(Data for this exercise)
⁂

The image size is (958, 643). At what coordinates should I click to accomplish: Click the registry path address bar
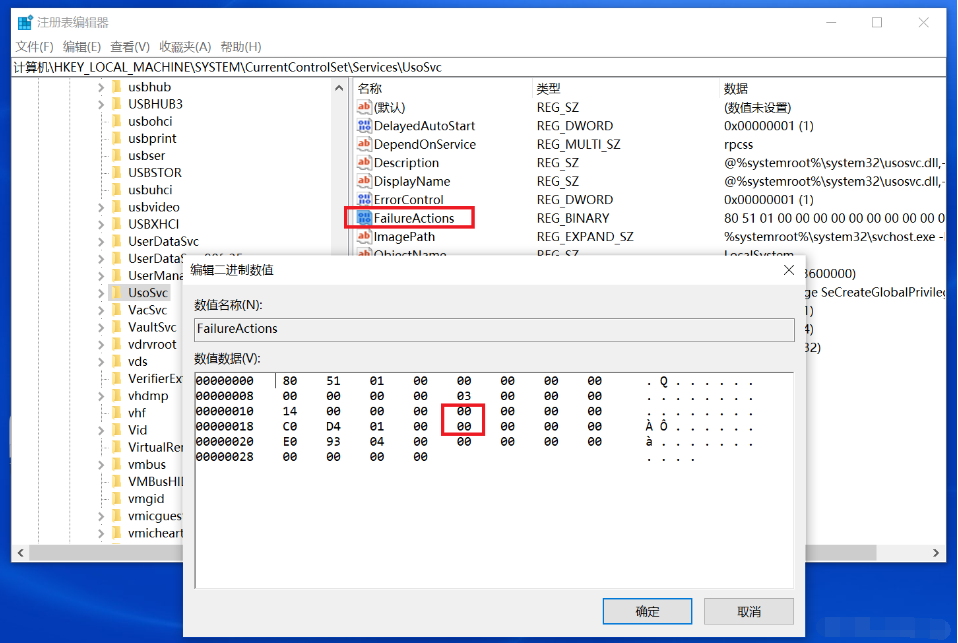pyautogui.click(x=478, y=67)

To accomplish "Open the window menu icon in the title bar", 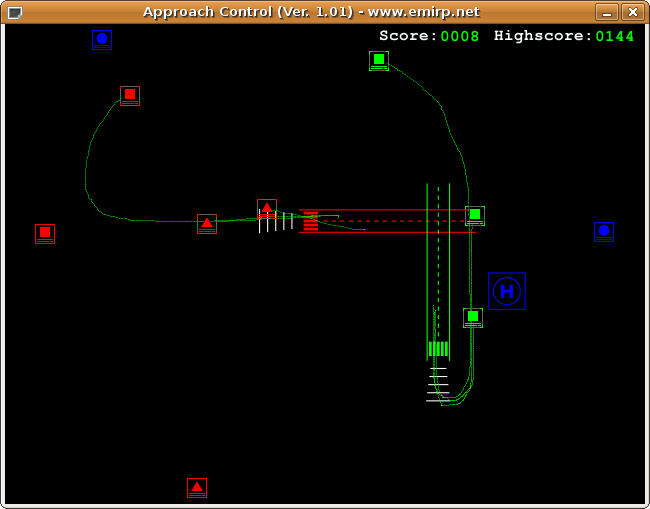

⁂

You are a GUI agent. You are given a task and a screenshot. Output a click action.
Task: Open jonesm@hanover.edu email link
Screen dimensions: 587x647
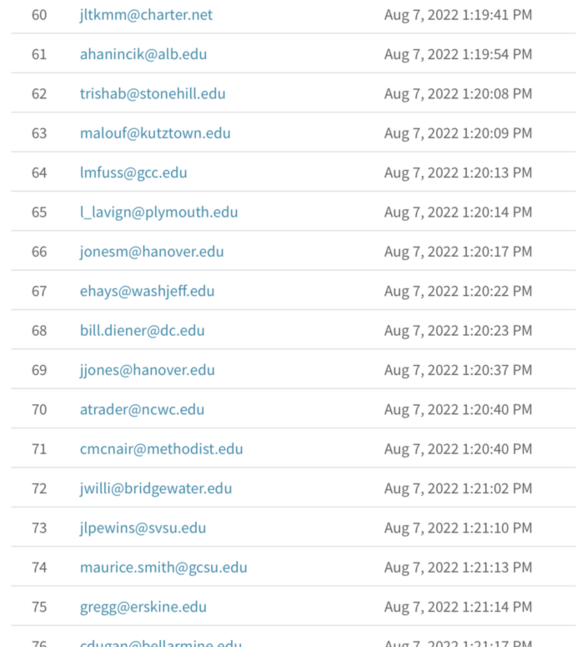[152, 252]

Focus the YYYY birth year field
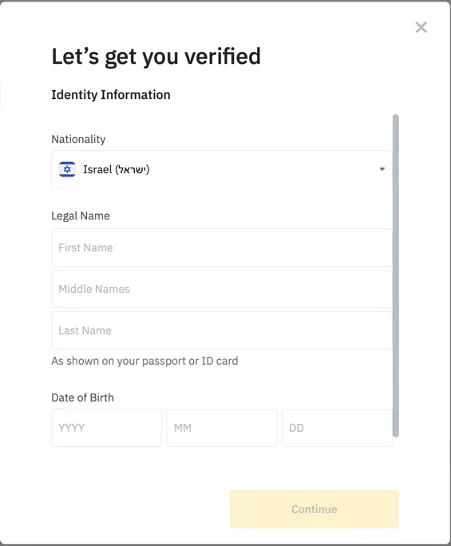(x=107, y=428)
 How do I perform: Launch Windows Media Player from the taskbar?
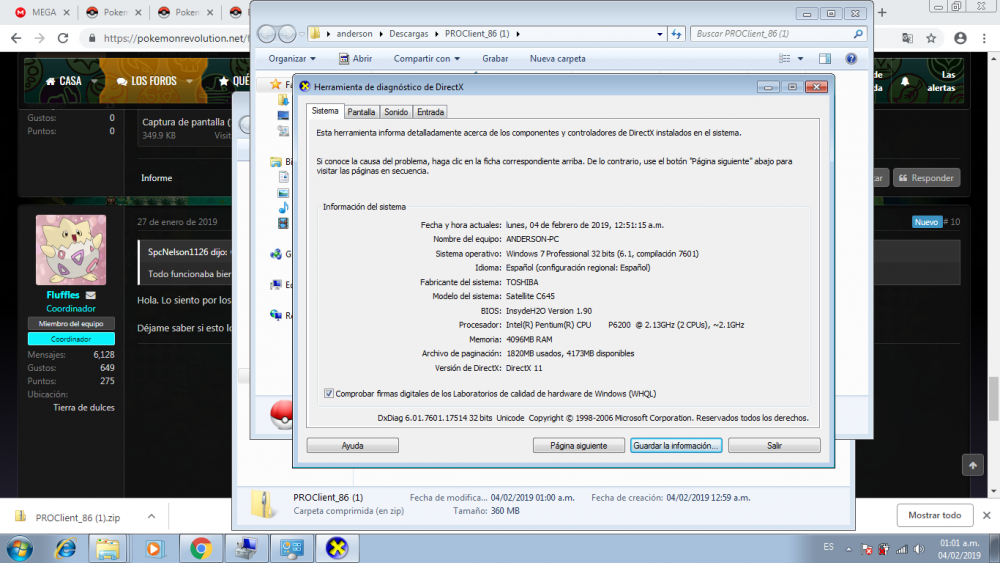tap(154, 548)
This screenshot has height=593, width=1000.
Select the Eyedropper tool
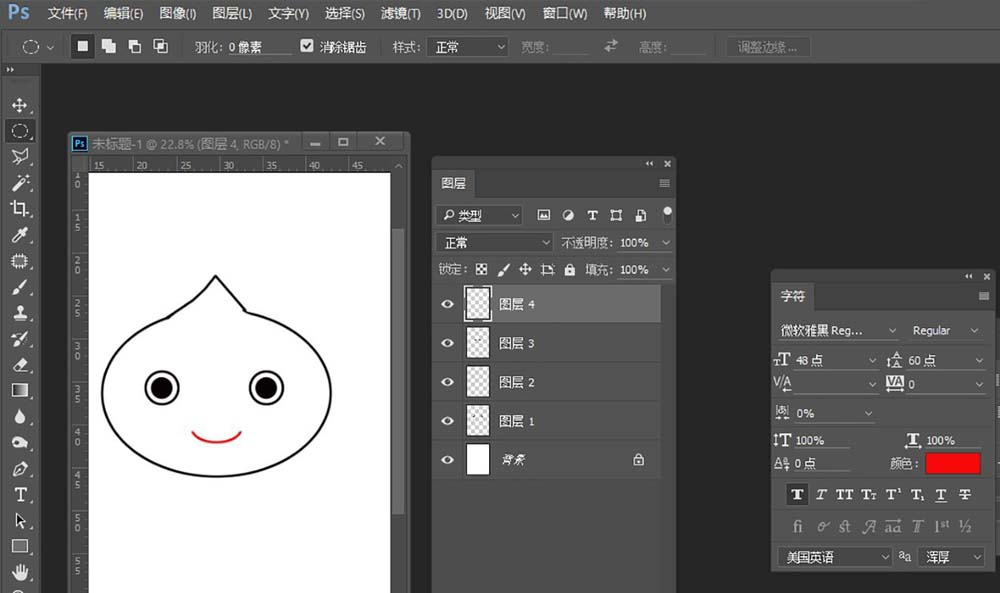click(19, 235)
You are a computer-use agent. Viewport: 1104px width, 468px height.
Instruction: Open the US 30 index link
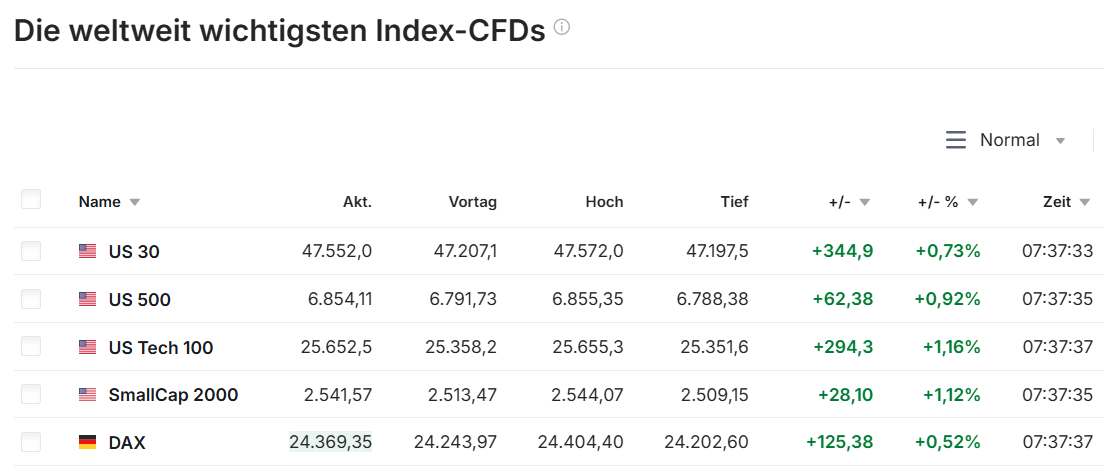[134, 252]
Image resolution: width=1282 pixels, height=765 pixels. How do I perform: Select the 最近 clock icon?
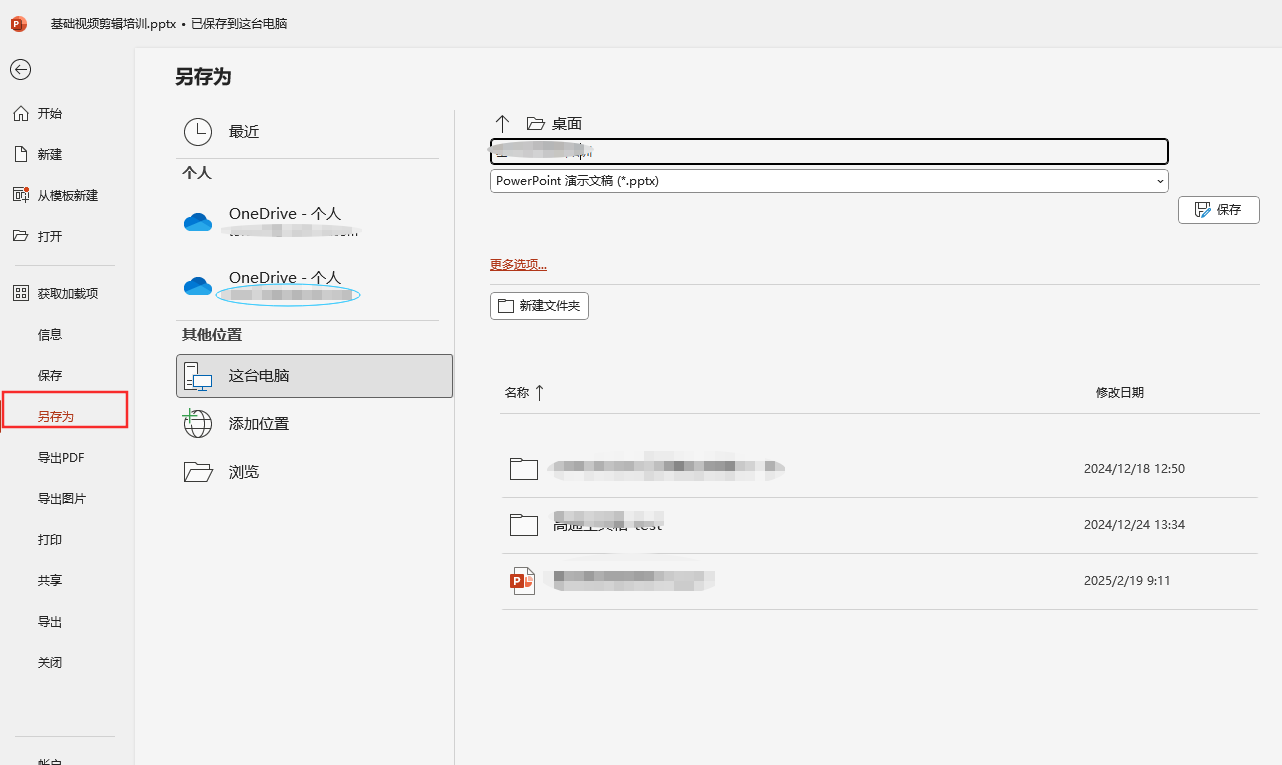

⁂

(Assignment)
Using the data above, return the lines from the one holding "Instruction: Open the US 30 index link" through the one holding "Image resolution: width=1282" exactly, but not the pictures.

(Output)
Instruction: Open the US 30 index link
[134, 252]
Image resolution: width=1282 pixels, height=765 pixels. How do I perform: Select the 最近 clock icon?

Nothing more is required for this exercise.